I'm trying to solve the following sum for a project. Many thanks in advance for answering the question!
$$\frac{\Gamma(m+b)}{\Gamma(m+a)}\sum_{k=0}^{\infty}\frac{\Gamma(k+m+a)}{\Gamma(k+m+b)}(k+m)$$
where $m$ is an integer but $a$ and $b$ can be any real numbers.

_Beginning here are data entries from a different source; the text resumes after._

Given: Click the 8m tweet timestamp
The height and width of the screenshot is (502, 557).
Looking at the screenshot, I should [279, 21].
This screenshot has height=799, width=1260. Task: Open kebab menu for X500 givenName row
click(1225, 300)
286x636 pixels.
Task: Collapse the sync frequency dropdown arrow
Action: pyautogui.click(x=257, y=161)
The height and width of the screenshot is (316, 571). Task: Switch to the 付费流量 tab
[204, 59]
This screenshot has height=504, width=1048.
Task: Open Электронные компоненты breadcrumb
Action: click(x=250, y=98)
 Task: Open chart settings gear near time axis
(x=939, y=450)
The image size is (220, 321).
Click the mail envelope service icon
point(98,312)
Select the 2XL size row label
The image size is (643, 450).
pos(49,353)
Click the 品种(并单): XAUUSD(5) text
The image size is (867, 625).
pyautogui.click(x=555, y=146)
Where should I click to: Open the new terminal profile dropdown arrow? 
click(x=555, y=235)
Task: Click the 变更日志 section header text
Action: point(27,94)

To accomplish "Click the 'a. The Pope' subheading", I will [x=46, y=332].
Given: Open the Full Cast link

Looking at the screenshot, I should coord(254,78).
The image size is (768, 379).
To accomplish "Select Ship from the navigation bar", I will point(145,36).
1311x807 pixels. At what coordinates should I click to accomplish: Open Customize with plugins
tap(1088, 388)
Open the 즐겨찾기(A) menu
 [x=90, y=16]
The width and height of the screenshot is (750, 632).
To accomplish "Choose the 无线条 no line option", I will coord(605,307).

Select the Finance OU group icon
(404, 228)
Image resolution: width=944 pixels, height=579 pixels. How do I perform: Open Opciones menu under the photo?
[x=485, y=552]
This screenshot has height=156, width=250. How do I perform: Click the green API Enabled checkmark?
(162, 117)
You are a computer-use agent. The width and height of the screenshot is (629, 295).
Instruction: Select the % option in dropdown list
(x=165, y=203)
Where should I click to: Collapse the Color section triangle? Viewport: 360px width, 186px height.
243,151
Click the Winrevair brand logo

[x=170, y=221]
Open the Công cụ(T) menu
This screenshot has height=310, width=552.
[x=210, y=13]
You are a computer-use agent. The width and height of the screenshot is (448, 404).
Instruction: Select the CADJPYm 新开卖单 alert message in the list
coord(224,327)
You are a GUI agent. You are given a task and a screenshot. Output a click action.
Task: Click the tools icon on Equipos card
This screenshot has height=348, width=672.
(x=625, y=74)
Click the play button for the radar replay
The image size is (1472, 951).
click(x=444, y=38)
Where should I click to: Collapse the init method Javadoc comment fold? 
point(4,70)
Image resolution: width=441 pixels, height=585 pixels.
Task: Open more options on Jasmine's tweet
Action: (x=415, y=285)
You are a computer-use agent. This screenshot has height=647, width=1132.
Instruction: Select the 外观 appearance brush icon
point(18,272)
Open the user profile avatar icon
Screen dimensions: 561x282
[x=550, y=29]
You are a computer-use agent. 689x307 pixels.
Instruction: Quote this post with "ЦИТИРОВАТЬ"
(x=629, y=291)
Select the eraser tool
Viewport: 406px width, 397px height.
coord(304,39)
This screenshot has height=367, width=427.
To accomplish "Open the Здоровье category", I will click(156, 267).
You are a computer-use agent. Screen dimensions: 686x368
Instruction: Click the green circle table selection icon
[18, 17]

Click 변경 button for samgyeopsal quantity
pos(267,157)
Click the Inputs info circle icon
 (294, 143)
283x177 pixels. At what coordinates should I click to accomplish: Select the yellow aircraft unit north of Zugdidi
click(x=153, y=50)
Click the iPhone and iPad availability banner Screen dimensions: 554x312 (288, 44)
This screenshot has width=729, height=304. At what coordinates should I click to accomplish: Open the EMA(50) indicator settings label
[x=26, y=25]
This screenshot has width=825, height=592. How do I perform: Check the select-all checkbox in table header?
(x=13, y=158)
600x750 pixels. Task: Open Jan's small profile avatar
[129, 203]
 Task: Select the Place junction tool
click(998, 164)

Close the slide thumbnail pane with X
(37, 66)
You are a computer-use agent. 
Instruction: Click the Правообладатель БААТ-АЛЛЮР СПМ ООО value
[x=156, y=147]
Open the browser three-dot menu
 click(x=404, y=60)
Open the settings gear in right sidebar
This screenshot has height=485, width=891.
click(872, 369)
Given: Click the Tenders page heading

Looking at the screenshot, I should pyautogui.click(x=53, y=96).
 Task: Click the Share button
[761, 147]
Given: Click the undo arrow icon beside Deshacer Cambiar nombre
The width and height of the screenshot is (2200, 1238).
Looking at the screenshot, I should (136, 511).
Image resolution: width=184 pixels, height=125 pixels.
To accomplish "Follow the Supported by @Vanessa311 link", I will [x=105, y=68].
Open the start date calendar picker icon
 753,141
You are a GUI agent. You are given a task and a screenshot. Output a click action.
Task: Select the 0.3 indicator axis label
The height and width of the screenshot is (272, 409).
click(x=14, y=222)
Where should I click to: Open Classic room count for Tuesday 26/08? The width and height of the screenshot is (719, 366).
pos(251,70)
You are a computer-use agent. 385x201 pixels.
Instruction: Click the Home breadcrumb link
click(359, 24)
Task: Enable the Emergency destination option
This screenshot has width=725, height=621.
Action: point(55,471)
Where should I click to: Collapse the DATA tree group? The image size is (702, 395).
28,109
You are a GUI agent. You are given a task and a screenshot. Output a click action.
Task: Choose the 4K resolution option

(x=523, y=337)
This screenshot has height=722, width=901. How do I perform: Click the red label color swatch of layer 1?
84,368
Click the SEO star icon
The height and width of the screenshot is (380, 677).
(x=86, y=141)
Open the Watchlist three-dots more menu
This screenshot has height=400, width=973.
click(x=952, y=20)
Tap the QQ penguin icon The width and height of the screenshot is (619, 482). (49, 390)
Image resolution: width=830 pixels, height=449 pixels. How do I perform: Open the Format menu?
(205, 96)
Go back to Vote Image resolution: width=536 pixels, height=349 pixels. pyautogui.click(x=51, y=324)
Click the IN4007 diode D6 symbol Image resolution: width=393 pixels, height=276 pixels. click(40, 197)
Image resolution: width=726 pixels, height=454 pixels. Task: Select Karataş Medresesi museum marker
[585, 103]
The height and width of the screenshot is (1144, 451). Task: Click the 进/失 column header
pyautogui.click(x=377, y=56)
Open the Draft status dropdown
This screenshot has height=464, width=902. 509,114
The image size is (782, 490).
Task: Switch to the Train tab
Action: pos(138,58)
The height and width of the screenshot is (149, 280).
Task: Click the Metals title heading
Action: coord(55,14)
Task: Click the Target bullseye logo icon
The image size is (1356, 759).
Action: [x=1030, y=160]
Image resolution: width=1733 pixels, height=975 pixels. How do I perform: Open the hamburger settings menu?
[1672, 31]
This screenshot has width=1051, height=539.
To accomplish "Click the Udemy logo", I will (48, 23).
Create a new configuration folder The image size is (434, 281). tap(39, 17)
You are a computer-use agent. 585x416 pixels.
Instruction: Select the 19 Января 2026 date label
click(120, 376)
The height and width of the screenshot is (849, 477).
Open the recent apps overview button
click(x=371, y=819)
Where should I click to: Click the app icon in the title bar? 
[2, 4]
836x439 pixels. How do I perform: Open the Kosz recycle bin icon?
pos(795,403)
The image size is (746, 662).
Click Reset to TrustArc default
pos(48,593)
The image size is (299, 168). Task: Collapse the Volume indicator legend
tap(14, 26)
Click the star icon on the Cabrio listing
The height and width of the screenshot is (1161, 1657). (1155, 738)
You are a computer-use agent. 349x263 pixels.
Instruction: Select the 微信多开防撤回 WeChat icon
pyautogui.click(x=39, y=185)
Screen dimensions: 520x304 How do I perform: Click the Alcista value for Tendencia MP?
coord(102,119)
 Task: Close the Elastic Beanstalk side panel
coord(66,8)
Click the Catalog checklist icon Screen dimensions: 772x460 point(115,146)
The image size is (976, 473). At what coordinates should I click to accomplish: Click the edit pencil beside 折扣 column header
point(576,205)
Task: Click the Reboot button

Using this result for hypergeometric functions of unity argument as well as the property of the gamma function $x\Gamma(x)=\Gamma(x+1)$ we find: $$ \begin{align} S &=\frac{\Gamma(m+b)}{\Gamma(m+a)}\sum_{k=0}^{\infty}\frac{\Gamma(k+m +a)}{\Gamma(k+m+b)}(k+m)\\ &=\sum_{k=0}^{\infty}\frac{(m +a)_k}{(m+b)_k}(k+m)\\ &=\sum_{k=0}^{\infty}\frac{(1)_k(m +a)_k}{(m+b)_k\,k!}(k+m)\\ &=m\sum_{k=0}^{\infty}\frac{(1)_k(m +a)_k}{(m+b)_k\,k!} +\sum_{k=1}^{\infty}\frac{(1)_k(m +a)_k}{(m+b)_k\,k!}k\\ &=mF(1,m+a;m+b;1) +\sum_{k=0}^{\infty}\frac{(1)_{k+1}(m +a)_{k+1}}{(m+b)_{k+1}\,(k+1)!}(k+1)\\ &=m\frac{\Gamma(m+b)\Gamma(b-a-1)}{\Gamma(m+b-1)\Gamma(b-a)} +\frac{m +a}{m+b}\sum_{k=0}^{\infty}\frac{(2)_k(m +a+1)_k}{(m+b+1)_k\,k!}\\ &=m\frac{m+b-1}{b-a-1} +\frac{m+a}{m+b}F(2,m+a+1;m+b+1;1)\\ &=m\frac{m+b-1}{b-a-1} +\frac{m+a}{m+b}\frac{\Gamma(m+b+1)\Gamma(b-a-2)}{\Gamma(m+b-1)\Gamma(b-a)}\\ &=m\frac{m+b-1}{b-a-1} +\frac{(m+a)(m+b-1)}{(b-a-1)(b-a-2)}\\ &=m\frac{m+b-1}{b-a-1} +\frac{(m+a)(m+b-1)}{(b-a-1)(b-a-2)}\\ &=\frac{m+b-1}{b-a-1}\left(m +\frac{m+a}{b-a-2}\right), \end{align} $$ which holds so long as $\Re(b-a-2)>0$. This result was numerically evaluated in Mathematica and compared with numerical values of the original sum $S$, which showed agreement.